Single-Point Manual Flash Gets the Job Done

Review by Michael Corsentino

Don’t discount manual flash; it’s an important part of any arsenal of lighting tools. As a matter fact, in the studio, in artificial-light-only scenarios, I default to manual 100% of the time. Why? It’s easy, consistent, and it’s never fooled by the reflective metering used with TTL flash. In mixed-light situations with ambient and flash, manual flashguns are the perfect complement to TTL units, serving expertly as fill and accent lights. In these situations, you can use TTL and High Speed Sync when needed (for example, for the key light), and augment with inexpensive manual lights for strobes that don’t need those features. 
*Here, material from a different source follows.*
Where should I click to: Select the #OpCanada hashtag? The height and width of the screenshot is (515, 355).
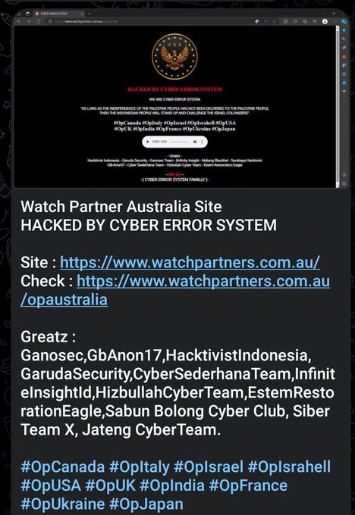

The Phottix Juno Manual Hot Shoe Flash is the perfect candidate for the job for Phottix users, as it pairs perfectly with much of their existing lighting ecosystem, making it easy to mix and match as needed, without breaking the bank. Radio-enabled, the Juno Manual makes working with off-camera flash a breeze. It can function as a master or slave in both radio and optical modes controlling power and zoom. It has an impressive wireless range up to 328.08’ when used in radio mode, and a recycle time of approximately 0.1–5 seconds, not too shabby! 

When working wirelessly, the Juno provides users with 16 channels and 4 groups from which to choose. Its guide number of 190.29’ (58.00m), ISO 100 at 200mm position means plenty of power for most flashgun applications. Other amenities include the usual suspect features such as variable power from 1/1–1/128th, a bounce head with -7–90º range, a swivel head with 360º of rotation, and a zoom head with a full-frame range from 20–200mm. 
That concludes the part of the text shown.